Qué ofensivo e ignorante suena el flamante ex ministro de Transporte y “delfín” del presidente Enrique Bolaños, Pedro Solórzano Castillo, al decir que desde luego tiene la visa gringa, es porque “es honrado”.
Al escuchar tales afirmaciones, venidas de un personaje que deja mucho que desear en todos los aspectos de su vida, no puedo menos que pensar en cuántas personas realmente honradas y sin tacha alguna en su comportamiento han sido rechazadas cuando solicitan visa para viajar a Estados Unidos de Norteamérica.
Yo misma he sido testigo cuando, como periodista, me tocó ir a pedir visa, en el 2002, y vi no sé cuántas personas, unas de aspecto humilde aunque con sus mejores ropas, otras “estiradas”, que llevaban consigo todos los documentos habidos y por haber que demostraran que tenían trabajo, bienes, familia por la cual regresar a Nicaragua, y cuanto les exigieran los señores de la Embusa para alcanzar “el sueño” de la entrada al poderoso país del Norte.

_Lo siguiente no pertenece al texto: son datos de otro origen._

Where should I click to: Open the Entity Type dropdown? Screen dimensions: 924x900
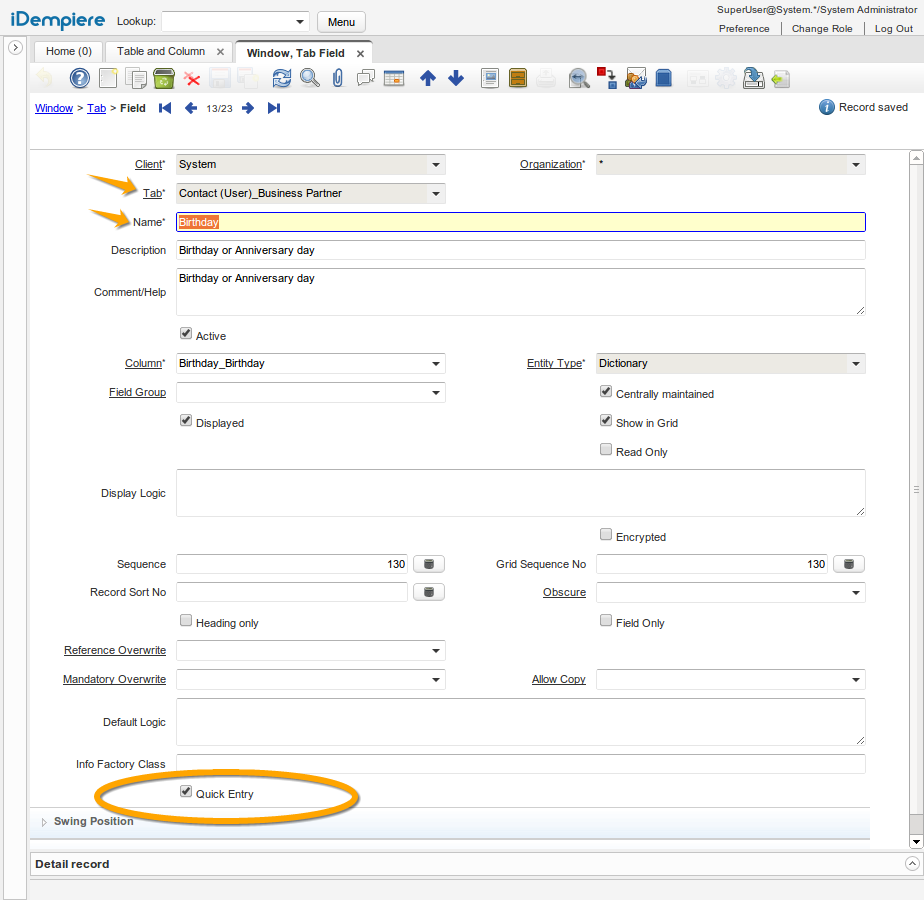(855, 364)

Esas personas, evidentemente, no tienen denuncias por corrupción ni son señaladas por desviar cualquier cantidad de millones de dólares o de favorecer a empresas extranjeras con contratos leoninos y obras inexistentes o en eterno proceso de ejecución.

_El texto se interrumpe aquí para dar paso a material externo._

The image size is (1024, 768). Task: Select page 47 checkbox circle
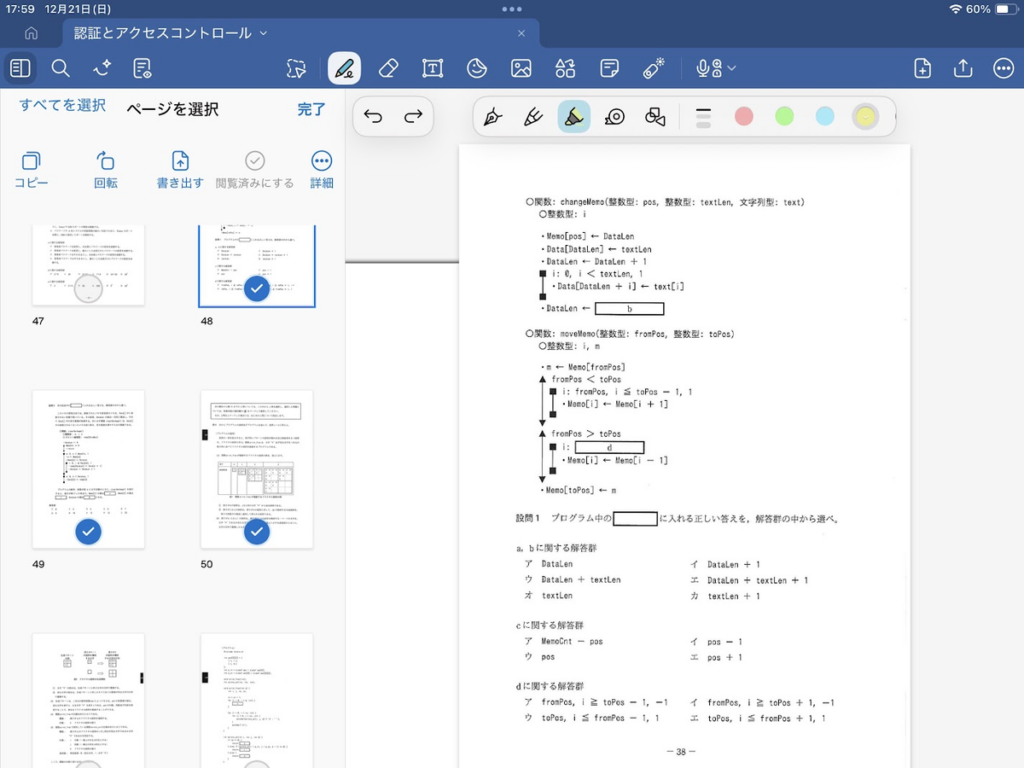89,289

Y, sin embargo, muchos de estos honorables ciudadanos son rechazados por los señores de la Embajada Norteamericana, por las razones que se les ocurra y porque su país es soberano para dejar entrar a cualquier persona del mundo.

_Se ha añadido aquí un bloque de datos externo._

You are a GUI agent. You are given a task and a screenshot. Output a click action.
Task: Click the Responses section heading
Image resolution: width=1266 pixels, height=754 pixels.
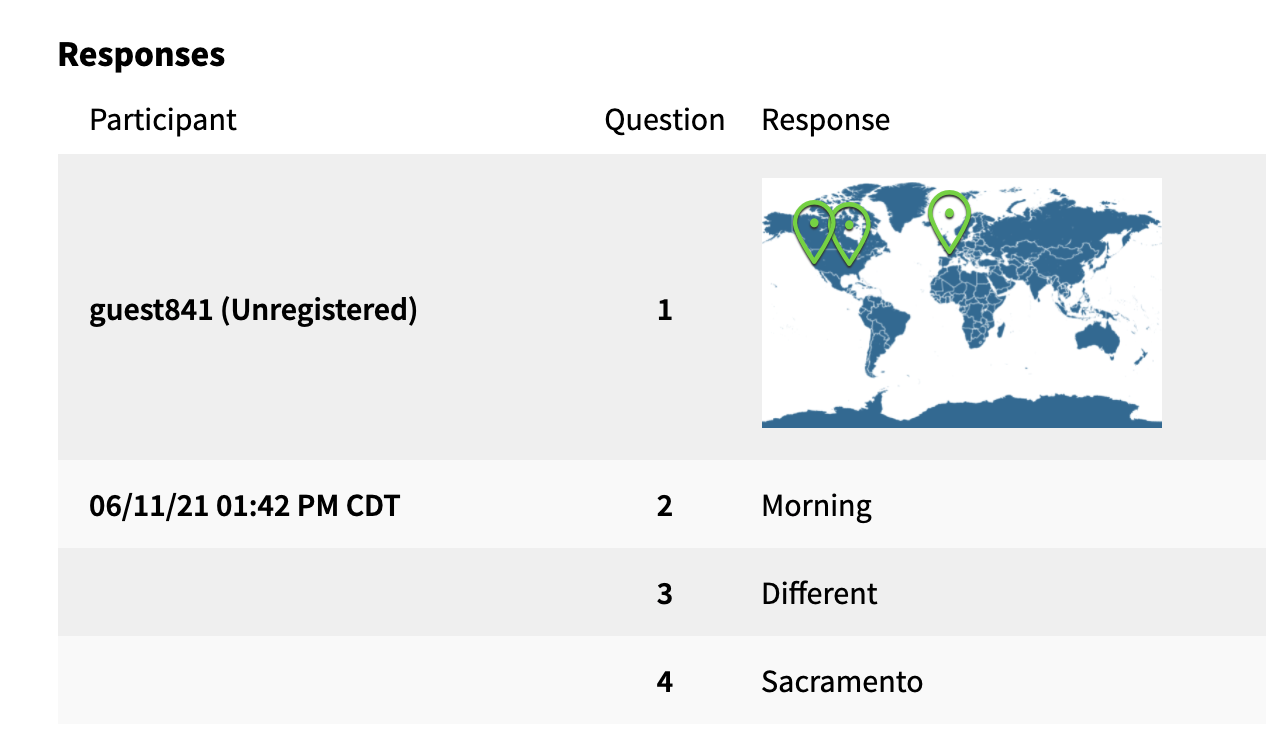click(x=141, y=54)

Pedro Solórzano pretende tapar el sol con un dedo, sin embargo, salta a la vista su ineptitud y sus costumbres de gastar lo ajeno a manos llenas.
Su paso por el MTI implicó la contratación de personal supernumerario, de su misma categoría académica, y aún sobreviven en la planilla personajes que sin siquiera haberse bachillerado ostentan salarios de hasta más de 30 mil córdobas, mientras profesionales con maestrías y postgrados permanecían “en el sótano”, con sueldos de cinco mil córdobas, y sometidos a cualquier tipo de humillación por parte de los “superiores”, cuyo mérito era nada más hacer la corte a Pedro Solórzano.
Los montajes de sus deprimentes espectáculos mal llamados “Ben Hur” salieron de las arcas del MTI. Este año, inclusive, cuando ya Solórzano supuestamente no tenía ningún pito que tocar en dicho ministerio, personal del mismo vino a EL NUEVO DIARIO para pagar la publicidad del evento y hablar de la organización. De esto también he sido testigo.
Si esto es ser honrado, francamente no sé qué es ser delincuente o corrupto. La suerte de Pedro Solórzano está echada, y a como en una ocasión y por breve período vimos en prisión a connotados personajes de gobiernos pasados, casi tengo la certeza de que éste será el primer ex funcionario de “la nueva era” en desfilar hacia la cárcel por sus actos reñidos con la ley.